Als Gründungsjahr des Eidgenössichen Schwingerverbandes gilt das Jahr 1895
In Artikel 3 wurde festgelegt, dass die oberste Gewalt in den Händen der Hauptversammlung (Schwingerversammlung) liege, die jeweils im Anschluss an die Eidgenössischen Schwingfeste zu tagen habe. Im gleichen Jahr schon fand am 18. August in Biel unter der neuen Ordnung des Verbandes das erste Eidgenössische Schwing- und Älplerfest statt. Die anschliessende Hauptversammlung, unter der Leitung von Obmann Rück, genehmigte anstandslos den Statutenentwurf, sowie alle bisher gefassten Beschlüsse. Damit waren die gesetzlichen Grundlagen geschaffen und die Gründung des Eidgenössischen Schwingerverbandes (ESV) vollzogen. Als Gründungsjahr gilt deshalb das Jahr 1895.

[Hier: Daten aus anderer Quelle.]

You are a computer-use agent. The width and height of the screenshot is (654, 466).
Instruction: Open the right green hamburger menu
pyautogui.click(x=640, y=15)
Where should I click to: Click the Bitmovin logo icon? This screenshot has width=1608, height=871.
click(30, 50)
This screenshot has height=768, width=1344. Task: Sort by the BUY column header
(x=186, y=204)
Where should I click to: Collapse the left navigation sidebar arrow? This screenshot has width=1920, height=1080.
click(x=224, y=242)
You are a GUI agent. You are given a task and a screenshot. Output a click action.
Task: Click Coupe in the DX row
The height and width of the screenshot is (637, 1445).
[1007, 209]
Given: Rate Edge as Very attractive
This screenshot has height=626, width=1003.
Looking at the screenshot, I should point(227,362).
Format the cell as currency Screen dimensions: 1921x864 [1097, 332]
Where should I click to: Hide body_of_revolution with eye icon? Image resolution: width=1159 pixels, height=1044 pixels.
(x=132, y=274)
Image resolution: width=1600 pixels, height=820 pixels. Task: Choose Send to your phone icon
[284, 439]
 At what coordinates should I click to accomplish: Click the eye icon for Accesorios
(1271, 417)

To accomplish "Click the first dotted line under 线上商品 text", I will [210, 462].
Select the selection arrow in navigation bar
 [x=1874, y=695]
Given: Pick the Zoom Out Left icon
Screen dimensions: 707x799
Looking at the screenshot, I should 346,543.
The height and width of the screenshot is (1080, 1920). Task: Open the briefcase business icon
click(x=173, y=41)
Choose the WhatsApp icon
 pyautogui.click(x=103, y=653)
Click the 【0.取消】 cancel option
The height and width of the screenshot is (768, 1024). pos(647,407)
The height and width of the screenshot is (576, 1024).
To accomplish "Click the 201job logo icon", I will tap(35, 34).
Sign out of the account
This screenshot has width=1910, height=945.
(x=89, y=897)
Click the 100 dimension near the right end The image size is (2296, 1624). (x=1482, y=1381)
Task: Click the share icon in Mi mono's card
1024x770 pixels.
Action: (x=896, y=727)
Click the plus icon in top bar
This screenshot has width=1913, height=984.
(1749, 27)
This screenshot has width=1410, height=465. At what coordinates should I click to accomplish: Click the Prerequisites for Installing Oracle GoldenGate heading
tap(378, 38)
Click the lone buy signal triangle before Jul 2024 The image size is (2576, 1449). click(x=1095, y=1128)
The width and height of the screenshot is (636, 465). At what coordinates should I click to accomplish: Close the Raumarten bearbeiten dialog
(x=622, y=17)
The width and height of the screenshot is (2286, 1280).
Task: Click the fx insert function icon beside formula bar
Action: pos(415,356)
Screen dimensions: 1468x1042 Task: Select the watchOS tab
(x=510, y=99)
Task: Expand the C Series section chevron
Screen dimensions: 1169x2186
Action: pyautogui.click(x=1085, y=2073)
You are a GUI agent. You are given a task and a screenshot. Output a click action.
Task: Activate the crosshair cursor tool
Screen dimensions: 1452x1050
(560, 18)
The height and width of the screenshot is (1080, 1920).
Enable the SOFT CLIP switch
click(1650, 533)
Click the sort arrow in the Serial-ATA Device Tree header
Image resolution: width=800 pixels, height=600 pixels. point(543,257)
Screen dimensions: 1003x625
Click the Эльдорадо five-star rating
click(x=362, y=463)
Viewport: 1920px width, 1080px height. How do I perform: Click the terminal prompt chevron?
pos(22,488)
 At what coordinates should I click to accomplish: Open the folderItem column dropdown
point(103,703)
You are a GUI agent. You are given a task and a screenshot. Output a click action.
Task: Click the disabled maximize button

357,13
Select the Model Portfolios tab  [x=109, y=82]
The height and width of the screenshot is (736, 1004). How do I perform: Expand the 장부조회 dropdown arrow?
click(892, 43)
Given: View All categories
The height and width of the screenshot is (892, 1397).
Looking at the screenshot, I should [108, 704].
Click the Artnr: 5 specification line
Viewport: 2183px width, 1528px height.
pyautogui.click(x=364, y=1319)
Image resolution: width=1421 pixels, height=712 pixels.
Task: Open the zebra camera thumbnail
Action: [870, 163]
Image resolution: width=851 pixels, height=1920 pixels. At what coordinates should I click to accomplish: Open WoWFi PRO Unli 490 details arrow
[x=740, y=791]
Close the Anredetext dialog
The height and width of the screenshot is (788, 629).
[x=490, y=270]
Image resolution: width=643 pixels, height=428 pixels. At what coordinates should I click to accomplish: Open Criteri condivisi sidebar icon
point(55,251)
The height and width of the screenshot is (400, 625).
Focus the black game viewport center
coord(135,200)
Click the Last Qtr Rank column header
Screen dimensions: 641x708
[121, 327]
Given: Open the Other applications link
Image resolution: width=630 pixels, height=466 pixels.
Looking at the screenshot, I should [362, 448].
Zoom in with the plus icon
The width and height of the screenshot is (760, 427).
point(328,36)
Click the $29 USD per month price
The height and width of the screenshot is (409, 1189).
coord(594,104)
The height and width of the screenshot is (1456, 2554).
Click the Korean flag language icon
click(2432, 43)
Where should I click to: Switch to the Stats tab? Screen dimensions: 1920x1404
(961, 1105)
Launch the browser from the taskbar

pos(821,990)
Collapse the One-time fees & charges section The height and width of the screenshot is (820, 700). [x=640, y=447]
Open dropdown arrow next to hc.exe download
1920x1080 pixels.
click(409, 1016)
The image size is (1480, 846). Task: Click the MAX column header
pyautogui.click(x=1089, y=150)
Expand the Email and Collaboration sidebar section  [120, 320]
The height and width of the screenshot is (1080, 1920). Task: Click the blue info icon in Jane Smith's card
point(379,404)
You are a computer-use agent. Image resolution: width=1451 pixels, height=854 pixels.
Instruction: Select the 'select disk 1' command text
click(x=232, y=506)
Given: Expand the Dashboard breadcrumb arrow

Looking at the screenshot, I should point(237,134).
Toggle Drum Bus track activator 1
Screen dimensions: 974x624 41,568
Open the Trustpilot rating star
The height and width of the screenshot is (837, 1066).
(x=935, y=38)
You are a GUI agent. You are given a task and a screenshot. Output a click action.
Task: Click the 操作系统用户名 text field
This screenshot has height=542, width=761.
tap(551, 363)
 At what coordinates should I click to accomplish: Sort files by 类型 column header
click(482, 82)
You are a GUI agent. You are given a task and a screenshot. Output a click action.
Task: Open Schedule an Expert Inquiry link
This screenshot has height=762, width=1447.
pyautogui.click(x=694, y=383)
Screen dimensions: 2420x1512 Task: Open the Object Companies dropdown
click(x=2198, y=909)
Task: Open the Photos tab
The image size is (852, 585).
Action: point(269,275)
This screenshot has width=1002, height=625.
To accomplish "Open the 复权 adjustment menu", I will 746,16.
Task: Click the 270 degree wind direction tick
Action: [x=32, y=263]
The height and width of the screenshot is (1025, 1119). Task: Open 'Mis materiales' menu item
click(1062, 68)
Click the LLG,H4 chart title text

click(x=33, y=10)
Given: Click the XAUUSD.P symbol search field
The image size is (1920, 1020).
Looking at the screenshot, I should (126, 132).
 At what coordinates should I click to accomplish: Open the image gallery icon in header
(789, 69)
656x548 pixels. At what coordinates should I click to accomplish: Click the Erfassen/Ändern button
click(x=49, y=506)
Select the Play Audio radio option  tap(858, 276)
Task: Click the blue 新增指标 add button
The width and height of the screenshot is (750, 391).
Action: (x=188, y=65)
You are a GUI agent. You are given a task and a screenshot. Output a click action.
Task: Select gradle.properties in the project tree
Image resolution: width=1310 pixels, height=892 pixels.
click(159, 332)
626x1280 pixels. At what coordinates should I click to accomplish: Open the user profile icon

Hauptinitiant für die Verbandsgründung war Dr. Erwin Zschokke

Dem ESV gehörten zu Beginn 6 Unterverbände an
Dem neu gegründeten Verband gehörten folgende Unterverbände an:
Emmtentalischer Schwingerverband
Oberländischer Schwingerverband
Mittelländischer Schwingerverband
Berner Turnerschwinger-Verband
Nordostschweizerischer Schwingerverband
Schwingervereinigung der Urschweiz
Hornussergesellschaft Heimiswil
Diese Vereinigungen sind als Gründungsverbände und die nachfolgend verzeichneten Mitglieder der ersten, von der Schwingerversammlung in Biel bestätigten Vorsteherschaft, als die eigentlichen Gründer zu betrachten. Als Hauptinitiant muss zweifellos der Zürcher Professor Dr. Erwin Zschokke bezeichnet werden.
Die erste Vorsteherschaft setzte sich wie folgt zusammen: Fritz Rück, Burgdorf, Obmann; J. J. Müller, Zürich, Schriftführer; Josef Bürgi, Arth, Säckelmeister; Nationalrat Berger, Langnau; Samuel Salzmann, Trub; Hans Michel, Brienz; Karl Dubach, Diemtigen; Johann Trösch, Wimmis; J. Schär, Bern; E. Mäder, Bern; A. Hopfengärtner, Biel; G. Capitaine, Pruntrut; A. Schärli, Luzern; Gaud, Montreux; Prof. Dr. E. Zschokke, Zürich.

Verfechter der alten Sitten und Gebräuche unter einem Dach
Artikel 1 der in Biel genehmigten Statuten bestimmt: «Der Eidgenössische Schwingerverband bezweckt die Hebung und Verbreitung des Schwingerwesens und verbindet damit die Erhaltung, Pflege und Förderung der volkstümlichen Übungen und Spiele».
Offenbar wollte man alle Verfechter der alten Sitten und Gebräuche unter einem Dach vereinigen. Nur so kann man sich die Aufnahme der Hornussergesellschaft Heimiswil in den Eidgenössischen Schwingerverband von der ersten Stunde an erklären. Wohl nicht zuletzt auch als Folge der gemeinsam durchgeführten, volkstümlichen Spiele an den Unspunnen- und Eidgenössischen Schwingfesten.